Greffier, lors des débats : Madame Sylvie SABATON
Ministère public : représenté lors des débats par M. Pierre VALLEIX, avocat général, qui a fait connaître son avis.
ARRET :
- contradictoire
-prononcé publiquement par mise à disposition de l'arrêt au greffe de la cour, les parties en ayant été préalablement avisées dans les conditions prévues au deuxième alinéa de l'article 450 du Code de procédure civile ;
- signé par Monsieur Daniel BACHASSON, président, et par Madame Sylvie SABATON, greffier, auquel la minute de la décision a été remise par le magistrat signataire.
FAITS et PROCEDURE – MOYENS et PRETENTIONS DES PARTIES
La société anonyme Continentale TMO a été placée, sur déclaration de son état de cessation des paiements, en liquidation judiciaire immédiate par jugement du tribunal de commerce de Montpellier du 16 avril 2007, M. X... étant nommé liquidateur judiciaire.
L'Association foncière urbaine libre de l'Hôtel Castanier la Porterie (l'Aful) a déclaré le 16 mai 2007, sous la signature de « Christian D..., directeur de l'Aful », une créance de 2 785 329 euros au titre de factures dans le cadre d'un marché de travaux.

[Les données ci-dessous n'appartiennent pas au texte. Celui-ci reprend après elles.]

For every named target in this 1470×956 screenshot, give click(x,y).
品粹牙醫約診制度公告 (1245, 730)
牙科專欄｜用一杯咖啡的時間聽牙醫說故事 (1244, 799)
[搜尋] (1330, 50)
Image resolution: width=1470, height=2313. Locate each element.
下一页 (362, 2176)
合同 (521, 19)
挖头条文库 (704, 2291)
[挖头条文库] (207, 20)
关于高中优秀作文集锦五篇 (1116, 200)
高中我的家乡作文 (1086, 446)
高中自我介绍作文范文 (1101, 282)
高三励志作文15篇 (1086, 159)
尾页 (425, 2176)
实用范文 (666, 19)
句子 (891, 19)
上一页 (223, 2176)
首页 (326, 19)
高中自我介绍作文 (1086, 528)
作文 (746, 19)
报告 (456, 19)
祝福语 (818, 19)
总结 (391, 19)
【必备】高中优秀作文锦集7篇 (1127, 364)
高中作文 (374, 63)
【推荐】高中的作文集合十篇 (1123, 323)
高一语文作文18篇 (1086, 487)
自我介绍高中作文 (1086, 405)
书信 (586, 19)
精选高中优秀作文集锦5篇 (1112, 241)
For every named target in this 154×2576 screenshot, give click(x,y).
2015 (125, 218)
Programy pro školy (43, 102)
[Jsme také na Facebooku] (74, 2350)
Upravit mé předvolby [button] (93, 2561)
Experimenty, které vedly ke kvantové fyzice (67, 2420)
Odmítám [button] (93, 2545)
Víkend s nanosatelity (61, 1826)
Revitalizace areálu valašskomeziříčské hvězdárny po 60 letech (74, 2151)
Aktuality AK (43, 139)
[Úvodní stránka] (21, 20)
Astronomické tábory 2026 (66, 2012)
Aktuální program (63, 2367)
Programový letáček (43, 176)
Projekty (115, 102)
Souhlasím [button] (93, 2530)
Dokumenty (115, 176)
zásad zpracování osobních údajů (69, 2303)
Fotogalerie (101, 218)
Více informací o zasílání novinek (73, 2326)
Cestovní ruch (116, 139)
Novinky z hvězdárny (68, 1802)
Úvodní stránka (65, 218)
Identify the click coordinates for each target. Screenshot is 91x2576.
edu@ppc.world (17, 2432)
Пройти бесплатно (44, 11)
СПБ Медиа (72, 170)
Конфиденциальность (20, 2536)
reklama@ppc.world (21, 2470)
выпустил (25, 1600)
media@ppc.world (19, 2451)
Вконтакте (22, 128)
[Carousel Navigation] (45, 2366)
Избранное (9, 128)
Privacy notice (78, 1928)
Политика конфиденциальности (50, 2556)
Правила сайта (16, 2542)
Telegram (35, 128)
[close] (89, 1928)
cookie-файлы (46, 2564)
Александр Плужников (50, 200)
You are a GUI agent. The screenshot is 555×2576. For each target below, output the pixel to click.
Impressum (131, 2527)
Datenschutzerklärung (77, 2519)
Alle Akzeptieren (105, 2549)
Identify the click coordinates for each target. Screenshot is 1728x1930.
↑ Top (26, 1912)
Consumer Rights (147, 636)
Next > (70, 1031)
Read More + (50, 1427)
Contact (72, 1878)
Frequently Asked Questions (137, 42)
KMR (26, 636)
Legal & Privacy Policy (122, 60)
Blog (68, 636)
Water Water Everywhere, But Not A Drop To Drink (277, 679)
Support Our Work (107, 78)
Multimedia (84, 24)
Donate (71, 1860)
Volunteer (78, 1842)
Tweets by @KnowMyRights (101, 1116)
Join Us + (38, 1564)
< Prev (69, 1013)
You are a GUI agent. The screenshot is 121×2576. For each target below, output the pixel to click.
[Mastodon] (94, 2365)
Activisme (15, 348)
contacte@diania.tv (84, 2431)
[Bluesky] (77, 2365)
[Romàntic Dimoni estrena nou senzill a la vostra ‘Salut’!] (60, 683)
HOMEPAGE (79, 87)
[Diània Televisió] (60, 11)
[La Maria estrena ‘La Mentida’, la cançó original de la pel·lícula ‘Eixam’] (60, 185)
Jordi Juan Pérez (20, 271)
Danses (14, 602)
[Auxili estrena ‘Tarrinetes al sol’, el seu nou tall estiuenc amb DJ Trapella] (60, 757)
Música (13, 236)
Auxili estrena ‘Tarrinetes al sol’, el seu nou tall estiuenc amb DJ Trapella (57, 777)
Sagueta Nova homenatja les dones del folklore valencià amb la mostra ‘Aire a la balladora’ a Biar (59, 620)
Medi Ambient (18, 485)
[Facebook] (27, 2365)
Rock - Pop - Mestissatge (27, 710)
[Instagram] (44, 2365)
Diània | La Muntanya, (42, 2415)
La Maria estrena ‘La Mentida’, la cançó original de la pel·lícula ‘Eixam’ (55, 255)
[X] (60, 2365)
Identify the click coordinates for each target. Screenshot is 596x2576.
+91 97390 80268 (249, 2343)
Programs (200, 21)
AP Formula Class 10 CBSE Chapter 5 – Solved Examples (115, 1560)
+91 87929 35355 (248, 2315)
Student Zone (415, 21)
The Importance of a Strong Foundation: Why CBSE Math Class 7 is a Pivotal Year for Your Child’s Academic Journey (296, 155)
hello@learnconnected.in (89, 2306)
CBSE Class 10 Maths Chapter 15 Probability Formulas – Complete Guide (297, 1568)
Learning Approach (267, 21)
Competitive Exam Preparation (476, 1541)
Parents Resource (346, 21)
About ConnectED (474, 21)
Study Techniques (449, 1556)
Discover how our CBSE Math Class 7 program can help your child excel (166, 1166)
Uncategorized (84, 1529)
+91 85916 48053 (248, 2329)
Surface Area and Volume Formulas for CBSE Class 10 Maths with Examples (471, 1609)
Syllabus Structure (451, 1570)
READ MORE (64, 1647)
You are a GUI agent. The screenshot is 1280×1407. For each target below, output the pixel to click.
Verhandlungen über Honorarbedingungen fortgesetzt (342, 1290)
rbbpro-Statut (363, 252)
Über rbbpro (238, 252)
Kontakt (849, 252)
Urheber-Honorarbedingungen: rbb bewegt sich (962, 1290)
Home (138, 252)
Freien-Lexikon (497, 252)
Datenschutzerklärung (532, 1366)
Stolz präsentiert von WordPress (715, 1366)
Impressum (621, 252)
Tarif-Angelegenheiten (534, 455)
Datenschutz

Par lettre recommandée avec demande d'avis de réception du 6 février 2009, M. X..., ès qualités, a avisé l'Aful qu'il entendait contester la régularité de cette déclaration de créance au motif que son signataire n'avait pas qualité pour ce faire, qu'il proposerait donc le rejet de cette créance et a rappelé les dispositions de l'article L. 622-27 du code de commerce.
Ce courrier est resté sans suite.
Par ordonnance du 16 décembre 2009, le juge-commissaire a :
- dit la contestation recevable nonobstant le défaut de réponse du créancier dans les 30 jours de la lettre du liquidateur judiciaire,
- dit la déclaration de créance régulière comme émanant d'une personne ayant qualité pour représenter l'Aful,
- constaté qu'il n'était pas compétent pour trancher la question de fond sur laquelle repose la créance, renvoyé le créancier à saisir la juridiction compétente et sursis à statuer.
Cette ordonnance a été notifiée par le greffe du tribunal de commerce à M. X..., ès qualités, le 4 janvier 2010 avec précision qu'elle pouvait faire l'objet d'un recours devant le tribunal, conformément aux dispositions de l'article R. 621-21 du code de commerce.
M. X..., ès qualités, ayant exercé ce recours le 12 janvier 2010, le tribunal de commerce de Montpellier a déclaré, par jugement du 9 avril 2010, cette opposition irrecevable, renvoyant le liquidateur judiciaire devant la cour d'appel.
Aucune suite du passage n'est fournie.